Gout cause great pain on Sam's leg 
The next morning I bought some grapes and oranges for Sam. When I arrived, neither Betty nor Sam was at the ward. I put down the fruits and asked a passing nurse. I was told they may be at the hospital compound. I make my way there and beside a large tree, Betty and Sam were chatting happily. As I approached, they broke away from their little chat and greeted me. I have not seen Sam smile since yesterday, a sure sign he was getting better. We exchanged pleasantry and talked about fishing. Betty did her knitting and occasionally joined us in our conversation. A nurse approached us to push Sam back to his ward.” It is time for another test, the 3rd one since yesterday” said Betty. At the ward I washed some grapes and gave some to Betty who ate them silently. Sam plopped a few into his mouth and reached out for more. The nurse came and drew some blood from Sam and left. I patted on Sam’s leg and asked if he felt any pain. After an hour I bid goodbye and make my exit.
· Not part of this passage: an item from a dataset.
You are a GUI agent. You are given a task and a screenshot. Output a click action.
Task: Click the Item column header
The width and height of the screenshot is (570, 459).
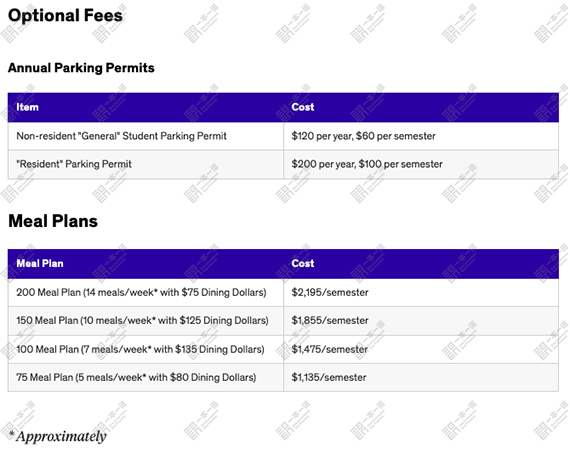pos(27,107)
Sam stayed at the ward for 3 days. I did not send Zak any shipment that week. On the third day when I showed up, Betty was by the hospital door waiting for me with good news. “Doctor said Sam can be discharged today. The inflammation on Sam’s leg had subsided and he can now walk with aide of crutches” she said in one breath. “But he will need to be on medication for long period and have to stay away from beer and seafood”, she continued. I just nodded my head. Luckily Sam was a Vietnam War veteran, so he got free medical benefits. After checkout, I drove them home. I pressed a $50 note into Betty’s hand before bidding them goodbye. This simple gesture actually pay back itself many folds in subsequent months. 
In my stay in USA, I do not know why my imagination runs wild and I dream a lot. I dreamed of Sam and Betty dancing waltz foxtrot that night! 

Location: Mobile City Hospital, 900-950 St. Anthony Street, Mobile, Alabama 36603, USA.